Houghton Hall was built 300 years ago for Sir Robert Walpole, the first prime minister of Great Britain and inherited by the Cholmondeley family at the end of the 18th century. It is the family home of Lord Cholmondeley and his wife Rose and their twin sons and daughter.

Great British Life: Houghton HallHoughton Hall (Image: Hugo Glendinning)

Other world-renowned artists who have exhibited their work here include Damien Hirst, Anish Kapoor and James Turrell.

There is also a permanent sculpture trail made up of work by some of the foremost sculptors and landscape artists in the world.

Antony highlighted a few favourites saying: ‘I love both the great slate disc and the stump circle of Richard Long, the Sky Space of James Turrell, the great spiral marble column of Claudio Parmiggiani, Stephen Cox's tomb with its dark interior and Rachel Whiteread's wonderful cast of the inside of an old woodshed.’

He is still exploring new ways of sculpting the human body. ‘Time Horizon is made of masses of iron in human form that are about seven and a half times the weight of my body. I am busy trying to make works that treat the body as energy rather than mass. It's exciting to evoke the body as a field with no edge. We are calling these new works ‘aerials' and they look a bit like the evolution of transmitting or receiving aerials that have grown organically.’

Antony Gormley: Time Horizon is at Houghton Hall from April 21 to October 31.

Houghton Hall and Gardens are open to the public from April 21 on Sundays, Wednesdays, Thursdays and Bank Holiday Mondays. Tickets are £22 online, £24 at the gate, £10 students, under 18s free.

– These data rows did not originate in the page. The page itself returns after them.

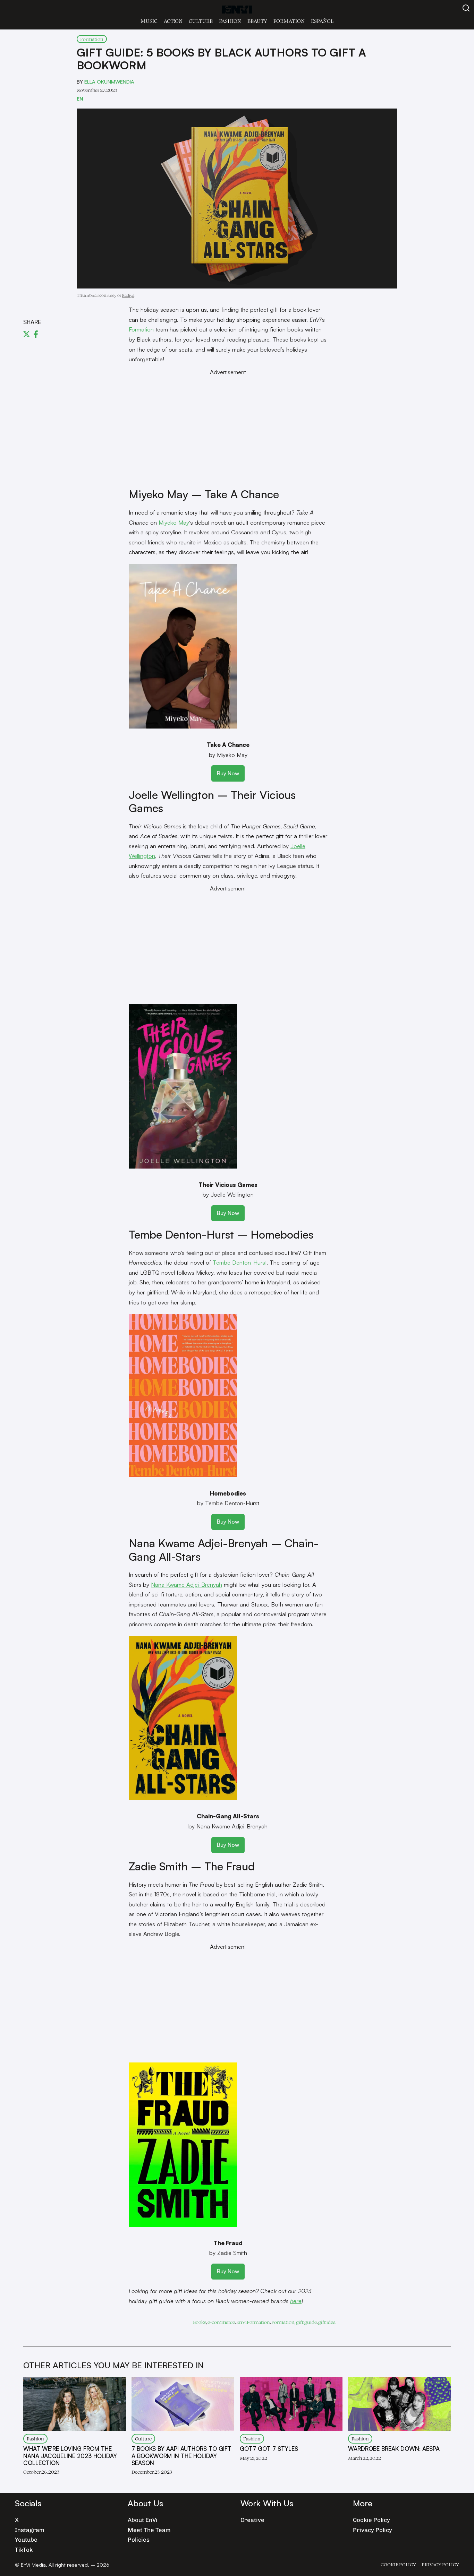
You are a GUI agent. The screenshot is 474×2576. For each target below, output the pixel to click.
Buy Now (228, 773)
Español (322, 21)
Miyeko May (174, 522)
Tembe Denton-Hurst (239, 1262)
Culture (201, 21)
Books (199, 2322)
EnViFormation (253, 2322)
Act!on (173, 21)
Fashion (230, 21)
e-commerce (221, 2322)
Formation (289, 21)
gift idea (327, 2322)
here (296, 2300)
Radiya (128, 295)
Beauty (257, 21)
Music (149, 21)
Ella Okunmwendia (109, 81)
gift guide (306, 2322)
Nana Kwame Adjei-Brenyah (186, 1584)
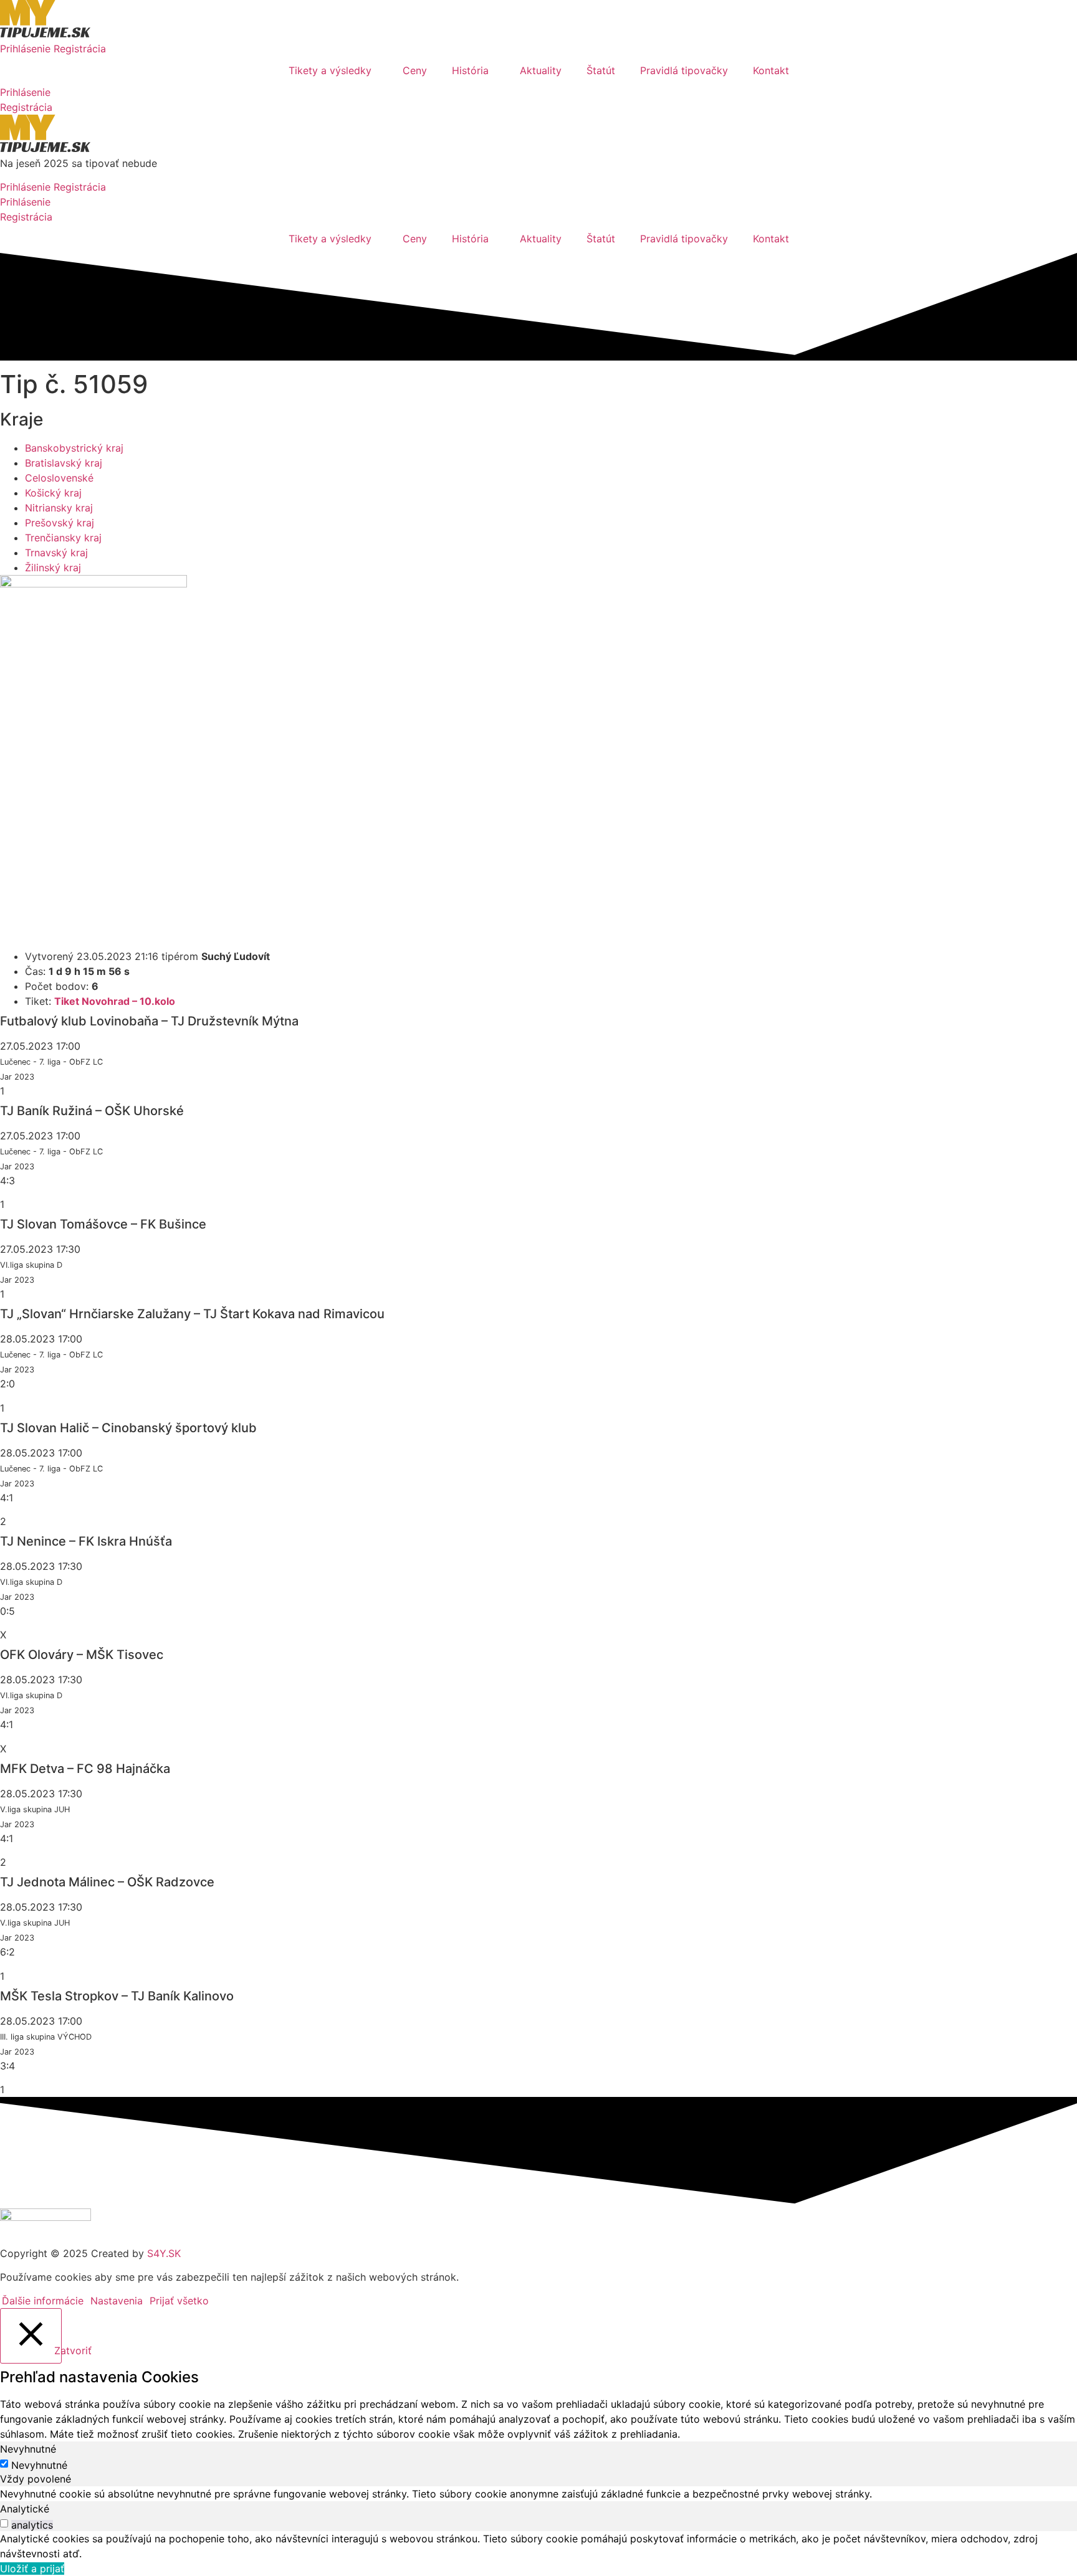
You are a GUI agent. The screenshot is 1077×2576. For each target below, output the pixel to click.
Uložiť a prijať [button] (32, 2568)
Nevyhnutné (39, 2465)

An exhibition by ceramic artist Magdalene Odundo will run at Houghton Hall from June 9 to September 29. It will include new work made and sited in response to the state rooms at Houghton Hall and previous pieces chosen to complement the architecture and design of the rooms. There will also be a new piece created during her residency at Wedgwood, exploring the history of the company and the role of founder Josiah Wedgwood in the abolition of slavery, and the continuing battle for racial equality. Magdalene’s exhibitio The Journey of Things was a hit at the Sainsbury Centre in 2019.